Having just experienced the sorrowful and still very painful death of my beloved dog, I have learned that there are ways to console someone during this time of pain and ways not to.  (Human death or pets) You can say I have been a victim of bad consoling  by meaningful folks.  The best way to console is BE THERE for the hurting person and tell them you are praying for them on a daily basis and then actually pray.  A card is nice to send.  You can share your experience about grief BRIEFLY.  If you tell too much it then becomes about you. Say just enough to let them know you have been there....their grief is fresh and they need to hear only a little bit of your story.  You can ask if they'd like to talk about their loved one, for some it helps, but if they say no, leave it at that.  Understand that everyone handles grief differently, there is no right or wrong way and no time limit.

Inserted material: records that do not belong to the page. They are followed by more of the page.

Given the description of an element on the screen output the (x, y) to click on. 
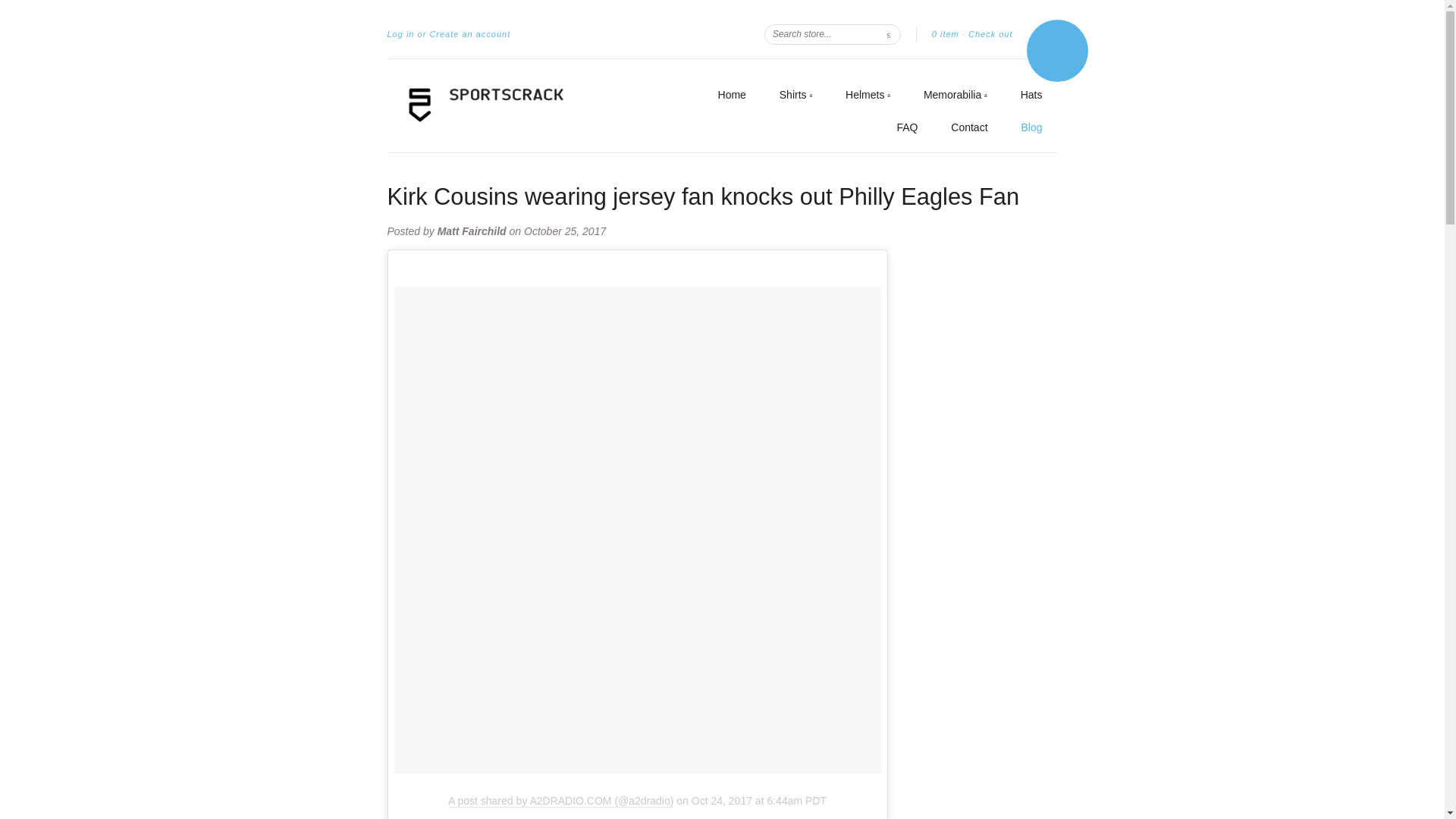
Hats (1031, 94)
Blog (1031, 127)
Search (888, 33)
Kirk Cousins wearing jersey fan knocks out Philly Eagles Fan (703, 196)
Home (731, 94)
FAQ (906, 127)
Log in (400, 34)
Contact (968, 127)
Helmets (867, 95)
Memorabilia (955, 95)
0 item (945, 34)
Create an account (470, 34)
Check out (990, 34)
Shirts (795, 95)
Given the description of an element on the screen output the (x, y) to click on. 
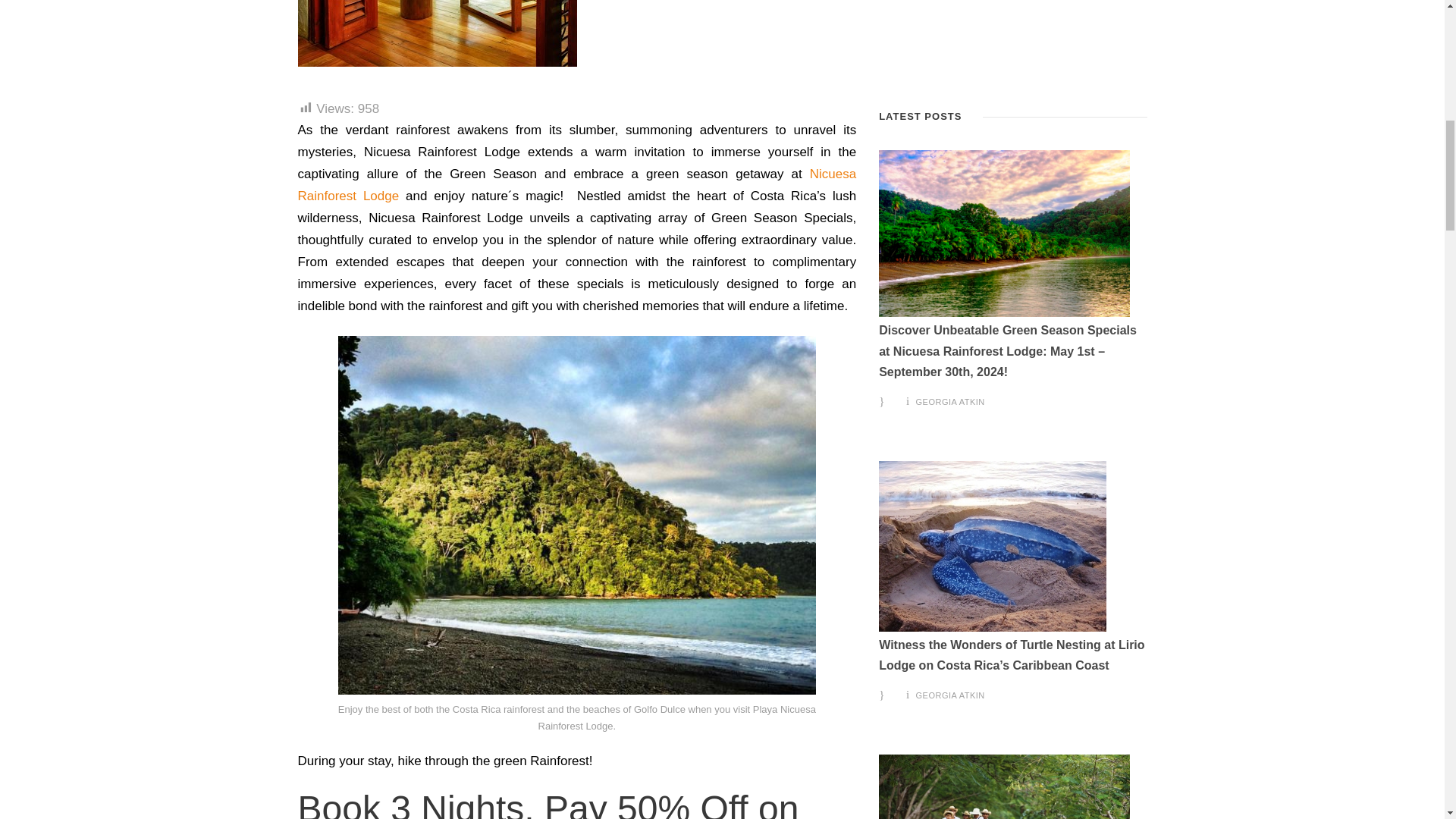
Advertisement (1013, 46)
Nicuesa Rainforest Lodge (576, 185)
Nicuesa Lodge bungalow porch (436, 33)
Given the description of an element on the screen output the (x, y) to click on. 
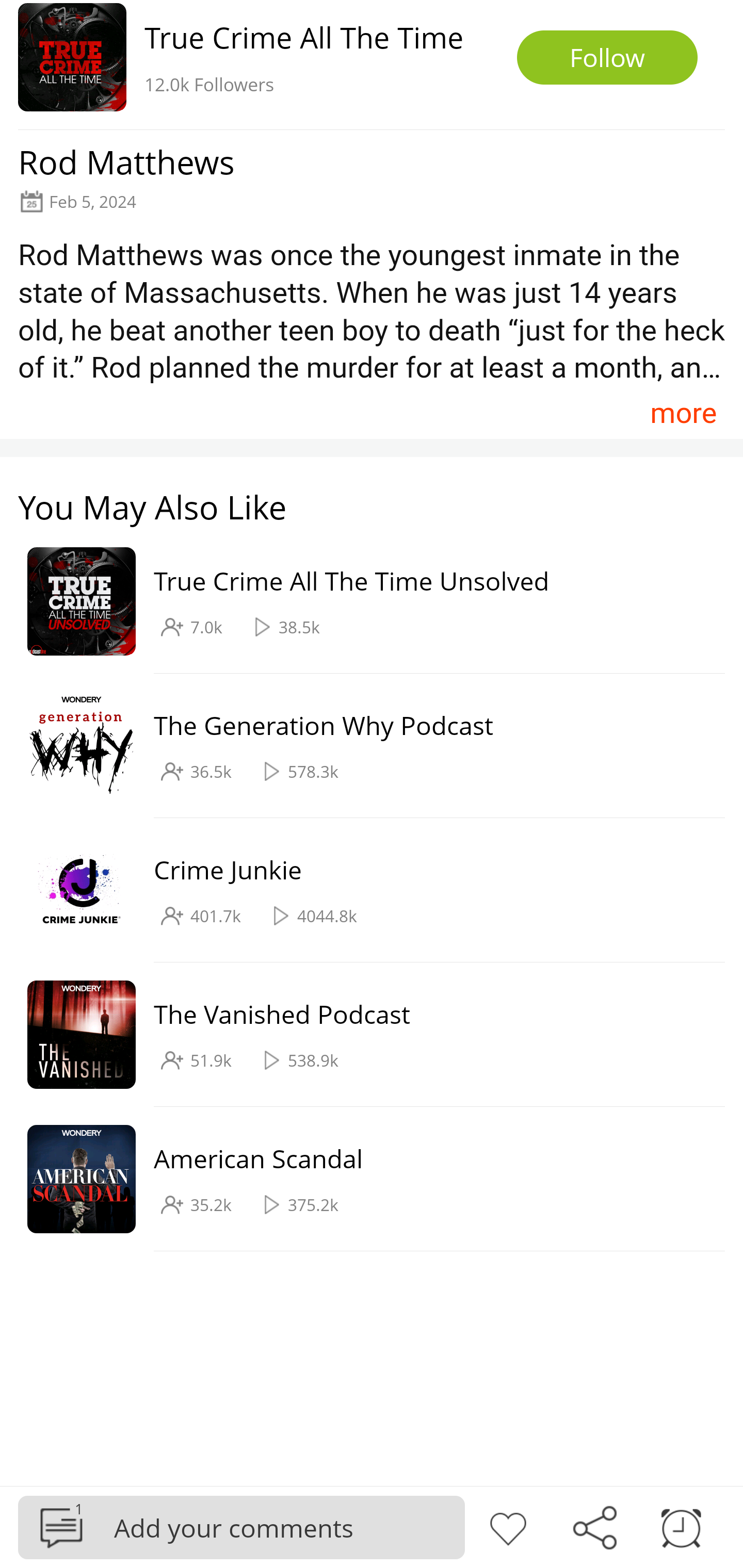
True Crime All The Time 12.0k Followers Follow (371, 65)
Follow (607, 56)
more (682, 412)
True Crime All The Time Unsolved 7.0k 38.5k (362, 601)
The Generation Why Podcast 36.5k 578.3k (362, 746)
Crime Junkie 401.7k 4044.8k (362, 890)
The Vanished Podcast 51.9k 538.9k (362, 1034)
American Scandal 35.2k 375.2k (362, 1179)
Like (508, 1526)
Share (594, 1526)
Sleep timer (681, 1526)
Podbean 1 Add your comments (241, 1526)
Given the description of an element on the screen output the (x, y) to click on. 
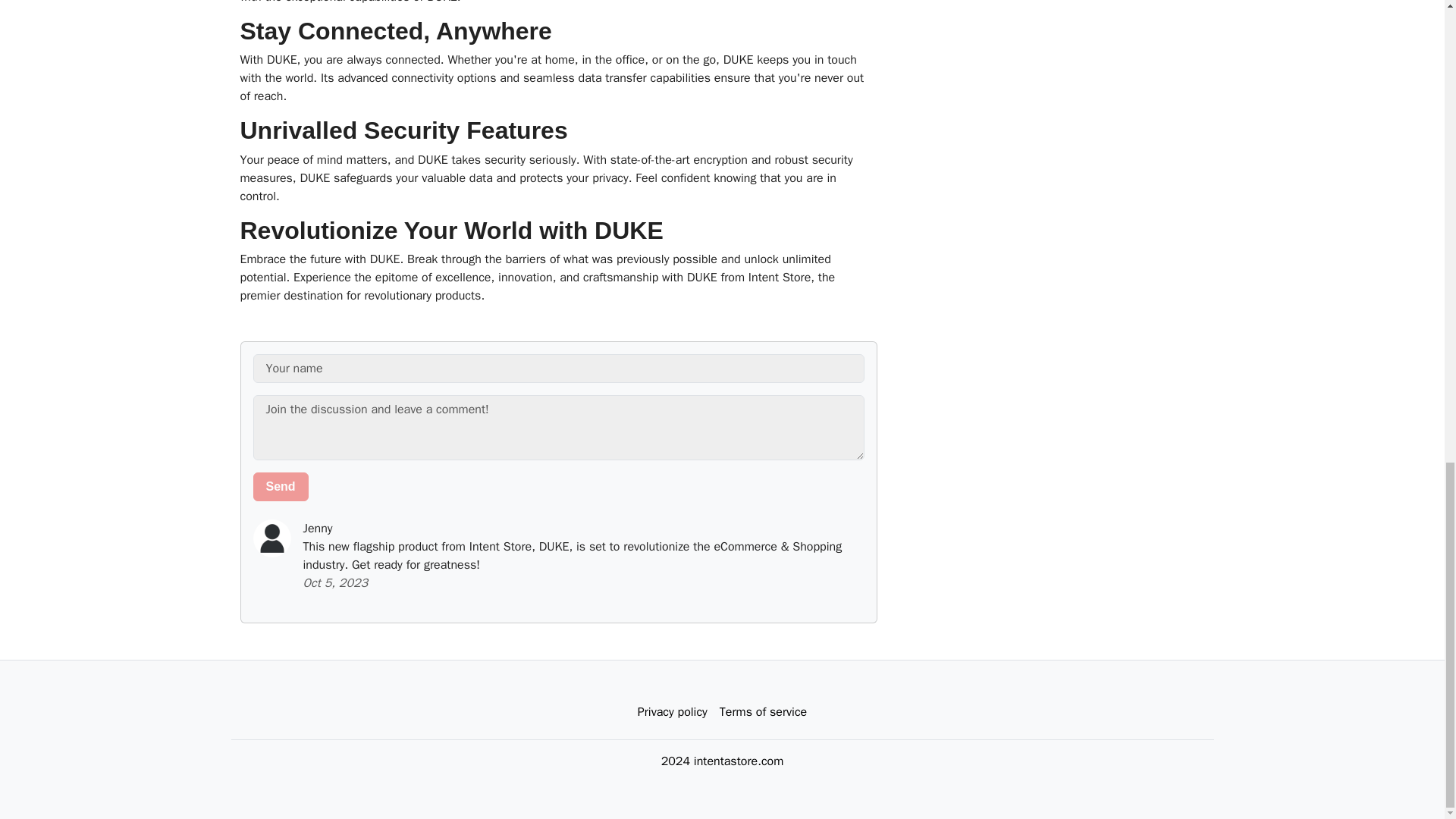
Send (280, 486)
Terms of service (762, 711)
Send (280, 486)
Privacy policy (672, 711)
Given the description of an element on the screen output the (x, y) to click on. 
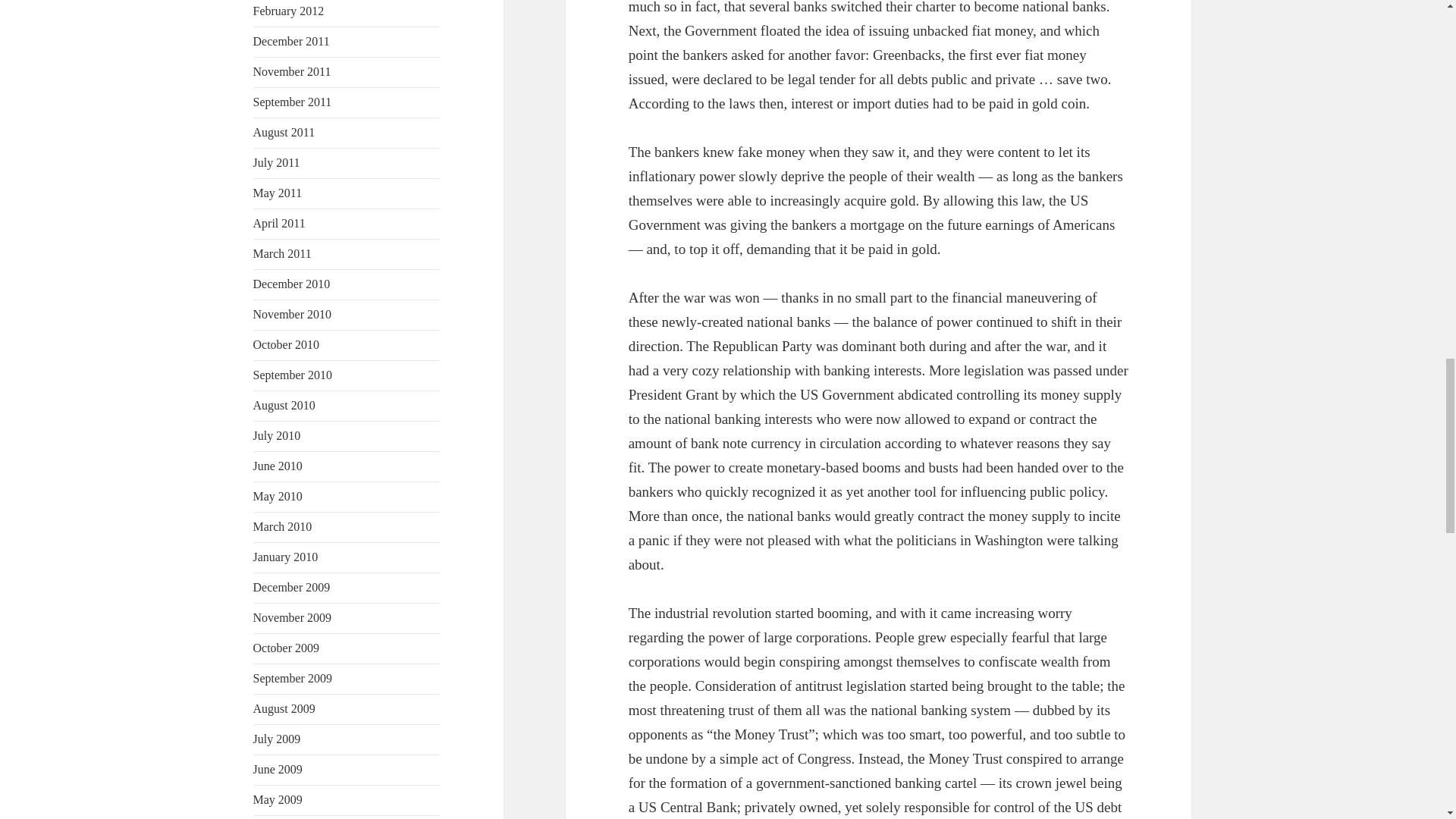
February 2012 (288, 10)
December 2011 (291, 41)
April 2011 (279, 223)
September 2011 (292, 101)
July 2011 (276, 162)
August 2011 (284, 132)
May 2011 (277, 192)
November 2011 (292, 71)
Given the description of an element on the screen output the (x, y) to click on. 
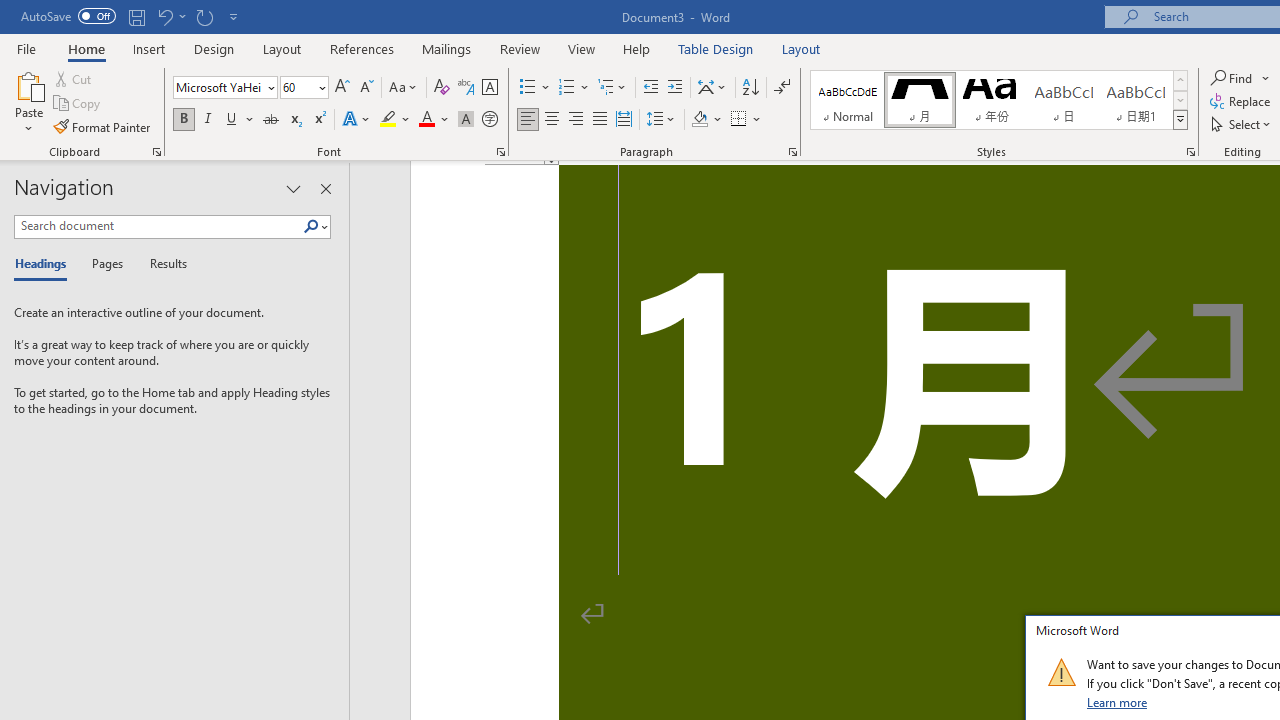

The worse thing to do is give them a sermon!   The next worse thing to do is tell them "it is time to get over it." (That just might be #1 in the things never to do...still deciding)   Never ever negate the death of a pet and the mourning process that goes with that.  Never assume they have finished grieving and dump a load of stuff on them, be considerate and ask how they are doing before engaging in conversation about things they probably do not care about anyway at a time like this.  Then, do not ignore the fact that someone has died.  If you are not good with words concerning death, just say "I am so sorry you are going through this, is there anything I can do?"  Most likely the answer will be "no", but isn't that better then saying nothing concerning the place they are in?  Like I said, everyone handles grief differently. All these things I have just mentioned are what I have experienced.  I wanted to share what works and what doesn't.  The sermons just made me mad!  For me, knowing my friends were there for me if I needed them, and that they were praying for me in my sorrow was a blessing.